Exercise requirements -
Given the records that follow, return each one verbatim.

===== Exercise material =====

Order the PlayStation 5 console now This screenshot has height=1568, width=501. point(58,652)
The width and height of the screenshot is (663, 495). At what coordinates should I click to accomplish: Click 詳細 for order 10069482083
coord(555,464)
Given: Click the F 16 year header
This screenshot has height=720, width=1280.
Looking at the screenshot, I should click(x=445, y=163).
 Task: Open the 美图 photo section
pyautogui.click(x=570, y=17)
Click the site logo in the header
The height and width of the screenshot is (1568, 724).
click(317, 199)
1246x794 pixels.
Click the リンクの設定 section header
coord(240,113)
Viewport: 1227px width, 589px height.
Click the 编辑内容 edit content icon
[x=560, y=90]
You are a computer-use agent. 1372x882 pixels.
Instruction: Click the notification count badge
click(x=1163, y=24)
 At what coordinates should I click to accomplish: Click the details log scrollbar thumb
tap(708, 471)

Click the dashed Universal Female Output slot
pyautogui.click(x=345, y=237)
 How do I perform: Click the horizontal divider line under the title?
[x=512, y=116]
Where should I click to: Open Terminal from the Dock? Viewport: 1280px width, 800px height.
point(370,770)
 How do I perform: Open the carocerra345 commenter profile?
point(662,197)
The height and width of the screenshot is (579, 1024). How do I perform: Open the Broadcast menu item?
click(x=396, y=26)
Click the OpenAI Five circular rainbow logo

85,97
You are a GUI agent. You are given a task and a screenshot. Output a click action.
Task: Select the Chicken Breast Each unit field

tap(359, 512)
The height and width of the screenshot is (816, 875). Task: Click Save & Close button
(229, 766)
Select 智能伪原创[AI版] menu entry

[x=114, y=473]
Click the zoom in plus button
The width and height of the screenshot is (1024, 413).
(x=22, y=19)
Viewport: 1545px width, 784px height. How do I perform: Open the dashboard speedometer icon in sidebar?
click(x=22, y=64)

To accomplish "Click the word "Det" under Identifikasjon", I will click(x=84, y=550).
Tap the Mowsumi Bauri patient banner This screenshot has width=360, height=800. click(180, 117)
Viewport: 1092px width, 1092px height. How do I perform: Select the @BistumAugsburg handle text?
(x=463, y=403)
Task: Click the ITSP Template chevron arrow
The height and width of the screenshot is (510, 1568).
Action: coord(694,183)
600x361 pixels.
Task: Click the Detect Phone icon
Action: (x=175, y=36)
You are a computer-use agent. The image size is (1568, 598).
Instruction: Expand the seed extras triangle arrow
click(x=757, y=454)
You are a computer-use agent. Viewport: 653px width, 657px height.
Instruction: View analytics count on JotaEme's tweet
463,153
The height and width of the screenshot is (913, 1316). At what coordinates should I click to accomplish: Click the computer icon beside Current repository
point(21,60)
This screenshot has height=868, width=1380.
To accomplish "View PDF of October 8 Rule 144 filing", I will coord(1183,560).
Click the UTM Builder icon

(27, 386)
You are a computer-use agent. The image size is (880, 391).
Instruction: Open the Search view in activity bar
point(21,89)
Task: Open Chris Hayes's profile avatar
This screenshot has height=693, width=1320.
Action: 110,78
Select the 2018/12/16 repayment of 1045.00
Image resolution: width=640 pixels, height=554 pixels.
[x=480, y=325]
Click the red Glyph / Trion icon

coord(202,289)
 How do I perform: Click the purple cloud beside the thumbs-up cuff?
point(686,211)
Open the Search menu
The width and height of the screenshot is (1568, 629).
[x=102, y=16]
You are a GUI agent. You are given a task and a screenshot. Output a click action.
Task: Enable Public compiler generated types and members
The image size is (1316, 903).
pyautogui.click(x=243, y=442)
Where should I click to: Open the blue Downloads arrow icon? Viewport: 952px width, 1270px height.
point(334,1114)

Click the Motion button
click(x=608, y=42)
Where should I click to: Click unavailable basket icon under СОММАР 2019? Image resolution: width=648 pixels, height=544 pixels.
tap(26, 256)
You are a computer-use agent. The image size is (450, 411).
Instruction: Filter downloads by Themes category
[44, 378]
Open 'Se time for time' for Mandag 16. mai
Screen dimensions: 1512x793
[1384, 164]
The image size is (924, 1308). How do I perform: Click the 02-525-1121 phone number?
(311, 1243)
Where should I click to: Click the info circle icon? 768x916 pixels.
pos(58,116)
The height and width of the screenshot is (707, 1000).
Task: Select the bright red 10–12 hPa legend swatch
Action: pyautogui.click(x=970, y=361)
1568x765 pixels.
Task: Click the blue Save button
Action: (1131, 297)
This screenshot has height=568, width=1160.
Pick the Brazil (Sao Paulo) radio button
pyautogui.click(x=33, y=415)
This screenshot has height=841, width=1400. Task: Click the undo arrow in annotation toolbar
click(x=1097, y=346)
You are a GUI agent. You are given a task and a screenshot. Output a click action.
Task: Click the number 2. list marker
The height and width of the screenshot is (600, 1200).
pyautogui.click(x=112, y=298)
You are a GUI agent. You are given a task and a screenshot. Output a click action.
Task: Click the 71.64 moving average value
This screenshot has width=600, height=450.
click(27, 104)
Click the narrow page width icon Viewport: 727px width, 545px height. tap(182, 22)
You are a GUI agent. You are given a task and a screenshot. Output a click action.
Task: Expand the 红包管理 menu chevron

=====

Solved problem -
Order the PlayStation 5 console now This screenshot has height=1568, width=501. point(58,652)
The width and height of the screenshot is (663, 495). At what coordinates should I click to accomplish: Click 詳細 for order 10069482083
coord(555,464)
Given: Click the F 16 year header
This screenshot has height=720, width=1280.
Looking at the screenshot, I should click(x=445, y=163).
 Task: Open the 美图 photo section
pyautogui.click(x=570, y=17)
Click the site logo in the header
The height and width of the screenshot is (1568, 724).
click(317, 199)
1246x794 pixels.
Click the リンクの設定 section header
coord(240,113)
Viewport: 1227px width, 589px height.
Click the 编辑内容 edit content icon
[x=560, y=90]
You are a computer-use agent. 1372x882 pixels.
Instruction: Click the notification count badge
click(x=1163, y=24)
 At what coordinates should I click to accomplish: Click the details log scrollbar thumb
tap(708, 471)

Click the dashed Universal Female Output slot
pyautogui.click(x=345, y=237)
 How do I perform: Click the horizontal divider line under the title?
[x=512, y=116]
Where should I click to: Open Terminal from the Dock? Viewport: 1280px width, 800px height.
point(370,770)
 How do I perform: Open the carocerra345 commenter profile?
point(662,197)
The height and width of the screenshot is (579, 1024). How do I perform: Open the Broadcast menu item?
click(x=396, y=26)
Click the OpenAI Five circular rainbow logo

85,97
You are a GUI agent. You are given a task and a screenshot. Output a click action.
Task: Select the Chicken Breast Each unit field

tap(359, 512)
The height and width of the screenshot is (816, 875). Task: Click Save & Close button
(229, 766)
Select 智能伪原创[AI版] menu entry

[x=114, y=473]
Click the zoom in plus button
The width and height of the screenshot is (1024, 413).
(x=22, y=19)
Viewport: 1545px width, 784px height. How do I perform: Open the dashboard speedometer icon in sidebar?
click(x=22, y=64)

To accomplish "Click the word "Det" under Identifikasjon", I will click(x=84, y=550).
Tap the Mowsumi Bauri patient banner This screenshot has width=360, height=800. click(180, 117)
Viewport: 1092px width, 1092px height. How do I perform: Select the @BistumAugsburg handle text?
(x=463, y=403)
Task: Click the ITSP Template chevron arrow
The height and width of the screenshot is (510, 1568).
Action: coord(694,183)
600x361 pixels.
Task: Click the Detect Phone icon
Action: (x=175, y=36)
You are a computer-use agent. The image size is (1568, 598).
Instruction: Expand the seed extras triangle arrow
click(x=757, y=454)
You are a computer-use agent. Viewport: 653px width, 657px height.
Instruction: View analytics count on JotaEme's tweet
463,153
The height and width of the screenshot is (913, 1316). At what coordinates should I click to accomplish: Click the computer icon beside Current repository
point(21,60)
This screenshot has height=868, width=1380.
To accomplish "View PDF of October 8 Rule 144 filing", I will coord(1183,560).
Click the UTM Builder icon

(27, 386)
You are a computer-use agent. The image size is (880, 391).
Instruction: Open the Search view in activity bar
point(21,89)
Task: Open Chris Hayes's profile avatar
This screenshot has height=693, width=1320.
Action: 110,78
Select the 2018/12/16 repayment of 1045.00
Image resolution: width=640 pixels, height=554 pixels.
[x=480, y=325]
Click the red Glyph / Trion icon

coord(202,289)
 How do I perform: Click the purple cloud beside the thumbs-up cuff?
point(686,211)
Open the Search menu
The width and height of the screenshot is (1568, 629).
[x=102, y=16]
You are a GUI agent. You are given a task and a screenshot. Output a click action.
Task: Enable Public compiler generated types and members
The image size is (1316, 903).
pyautogui.click(x=243, y=442)
Where should I click to: Open the blue Downloads arrow icon? Viewport: 952px width, 1270px height.
point(334,1114)

Click the Motion button
click(x=608, y=42)
Where should I click to: Click unavailable basket icon under СОММАР 2019? Image resolution: width=648 pixels, height=544 pixels.
tap(26, 256)
You are a computer-use agent. The image size is (450, 411).
Instruction: Filter downloads by Themes category
[44, 378]
Open 'Se time for time' for Mandag 16. mai
Screen dimensions: 1512x793
[1384, 164]
The image size is (924, 1308). How do I perform: Click the 02-525-1121 phone number?
(311, 1243)
Where should I click to: Click the info circle icon? 768x916 pixels.
pos(58,116)
The height and width of the screenshot is (707, 1000).
Task: Select the bright red 10–12 hPa legend swatch
Action: pyautogui.click(x=970, y=361)
1568x765 pixels.
Task: Click the blue Save button
Action: (1131, 297)
This screenshot has height=568, width=1160.
Pick the Brazil (Sao Paulo) radio button
pyautogui.click(x=33, y=415)
This screenshot has height=841, width=1400. Task: Click the undo arrow in annotation toolbar
click(x=1097, y=346)
You are a GUI agent. You are given a task and a screenshot. Output a click action.
Task: Click the number 2. list marker
The height and width of the screenshot is (600, 1200).
pyautogui.click(x=112, y=298)
You are a GUI agent. You are given a task and a screenshot. Output a click action.
Task: Click the 71.64 moving average value
This screenshot has width=600, height=450.
click(27, 104)
Click the narrow page width icon Viewport: 727px width, 545px height. tap(182, 22)
You are a GUI agent. You are given a task and a screenshot. Output a click action.
Task: Expand the 红包管理 menu chevron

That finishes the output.